Use storytelling to engage audiences

The first time I learned about the power of using stories in news releases and articles was during a webinar sponsored by the Public Relations Society of America about a year ago. I was embarrassed. I was a devotee of the now-so-five-minutes-ago inverted pyramid and in presentations had promoted its use. It felt like the time I took my brand-new, one-speed bike with big fenders to a biking summer camp only to find everyone else had sleek 10-speeds. I may have been more physically comfortable, but I could not keep up with the latest in bike technology. The shame was similar to how I felt during the storytelling seminar. Why didn’t I know about what all the other kids were already using?

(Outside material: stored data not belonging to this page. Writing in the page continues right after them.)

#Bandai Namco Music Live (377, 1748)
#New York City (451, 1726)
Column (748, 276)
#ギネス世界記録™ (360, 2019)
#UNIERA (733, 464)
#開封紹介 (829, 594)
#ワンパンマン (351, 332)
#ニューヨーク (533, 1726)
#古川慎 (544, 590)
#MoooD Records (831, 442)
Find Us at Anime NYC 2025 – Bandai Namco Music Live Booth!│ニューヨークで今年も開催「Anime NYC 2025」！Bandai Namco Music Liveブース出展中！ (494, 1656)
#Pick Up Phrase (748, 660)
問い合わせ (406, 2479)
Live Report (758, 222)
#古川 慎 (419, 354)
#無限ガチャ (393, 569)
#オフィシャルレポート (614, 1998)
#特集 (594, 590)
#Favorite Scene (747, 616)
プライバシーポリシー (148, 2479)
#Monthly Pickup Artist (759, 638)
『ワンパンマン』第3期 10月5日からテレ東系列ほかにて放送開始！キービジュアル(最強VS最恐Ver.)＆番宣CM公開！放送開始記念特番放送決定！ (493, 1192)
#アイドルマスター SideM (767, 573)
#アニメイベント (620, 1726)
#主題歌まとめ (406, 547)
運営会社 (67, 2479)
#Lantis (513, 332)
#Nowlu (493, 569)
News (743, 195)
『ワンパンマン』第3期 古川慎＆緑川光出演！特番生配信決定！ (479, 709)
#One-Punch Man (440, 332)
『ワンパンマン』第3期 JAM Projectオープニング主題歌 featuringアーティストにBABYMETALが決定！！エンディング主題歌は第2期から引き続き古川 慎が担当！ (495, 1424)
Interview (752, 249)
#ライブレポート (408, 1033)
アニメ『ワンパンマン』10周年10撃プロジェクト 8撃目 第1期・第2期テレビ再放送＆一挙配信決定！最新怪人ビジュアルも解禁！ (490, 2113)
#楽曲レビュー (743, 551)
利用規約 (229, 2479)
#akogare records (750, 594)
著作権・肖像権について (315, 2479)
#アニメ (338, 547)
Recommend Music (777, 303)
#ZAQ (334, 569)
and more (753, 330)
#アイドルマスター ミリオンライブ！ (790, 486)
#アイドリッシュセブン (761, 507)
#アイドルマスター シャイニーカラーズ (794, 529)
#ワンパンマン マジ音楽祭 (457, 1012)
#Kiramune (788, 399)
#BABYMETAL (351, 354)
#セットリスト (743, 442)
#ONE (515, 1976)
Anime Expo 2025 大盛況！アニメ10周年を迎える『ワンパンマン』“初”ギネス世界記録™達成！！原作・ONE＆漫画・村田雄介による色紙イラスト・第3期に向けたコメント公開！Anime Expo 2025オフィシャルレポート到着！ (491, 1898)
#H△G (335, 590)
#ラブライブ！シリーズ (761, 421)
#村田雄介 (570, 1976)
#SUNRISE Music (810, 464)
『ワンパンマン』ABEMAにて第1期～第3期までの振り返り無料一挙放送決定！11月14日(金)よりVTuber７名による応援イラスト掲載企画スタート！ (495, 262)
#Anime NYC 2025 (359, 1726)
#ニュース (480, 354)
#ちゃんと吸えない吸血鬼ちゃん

Like bringing a 10-speed to a week-long bike trip, I quickly realized using storytelling makes sense. When we were students, good teachers told us stories to cement concepts in our young minds. Using metaphors and anecdotes puts your main points in context for the listener or reader. They give us a reason to keep reading, while helping us retain the message.
And, whether I’m writing an article for Ducks Unlimited’s magazine or writing a press release for the organization, I want my audience to keep reading and understand my and the organization’s message.
Stories connect information with emotion so we can remember it longer. I’ve held on to some stories for years, retelling them over and over, something you likely want your readers to do.
We are more likely to talk about an experience than facts and figures. The writing expert Ann Wylie suggests leading with an anecdote and following up with a statistic that shows the scope of the problem. Numbers help us frame an issue, but it helps to first give the reader a reason to care about that gee-whiz statistic.
Stories are up to 22 times more memorable than facts alone, according to Jennifer Aaker, a Stanford Graduate School of Business marketing professor. Aaker says facts and figures shouldn’t be completely eliminated from your storytelling. When data and story are used together, audiences are moved emotionally and intellectually.
Hearing stories stimulates chemicals in our brains. According to a study published in Harvard Business Review, character-driven stories consistently cause us to make oxytocin, a hormone that can influence emotions and social behavior. The researcher and author of the article, Claremont Graduate University Professor Paul J. Zak, reported the amount of oxytocin released by the brain predicted how much people were willing to help others, like donating money to a charity that is part of the narrative.
Zak’s research showed including some kind of struggle or tension that eventually leads to triumph can motivate people and help them remember your story. He says it captures people’s hearts by first attracting their brains.
Applying this technique to what I write about most, conservation work and major sponsors to Ducks Unlimited, took some figuring out. Sometimes I need to fish around during an interview to get that great story, the pivotal moment, and sometimes the best stories fall in your lap.
I was working on an article that emphasized recruitment and how members bring each other into the fold, when I learned how one member joined DU after falling into water on a minus 28-degree day. On the chilly walk back to the car, he and his companion decided they needed a dog. The dog trainer they eventually hired turned out to be the chair of a local Ducks Unlimited event. Sharing this story is way more interesting than simply telling members they might find recruits in unexpected places.
In an article covering a successful Ducks Unlimited committee in a small town, I lead with a metaphor featuring Ginger Rogers. The more interesting lead hopefully kept readers engaged, whether they are Ducks Unlimited members, or an editor at the local newspaper, who might find the article intriguing enough to use.
One thing riding a grandma bike at bike camp taught me was the power of friendship. My good friend, despite her sleek 10-speed, stayed with me in the back of the pack the entire trip. We did have company, though, from the guy who brought a low-rider banana bike. If you are under 50, you may need to Google that. ♦
— Becky Jones Mahlum is the communications manager for Ducks Unlimited’s Great Plains Region, headquartered in Bismarck, North Dakota. Mahlum worked as a journalist for most of her career. She joined Ducks Unlimited in 2005.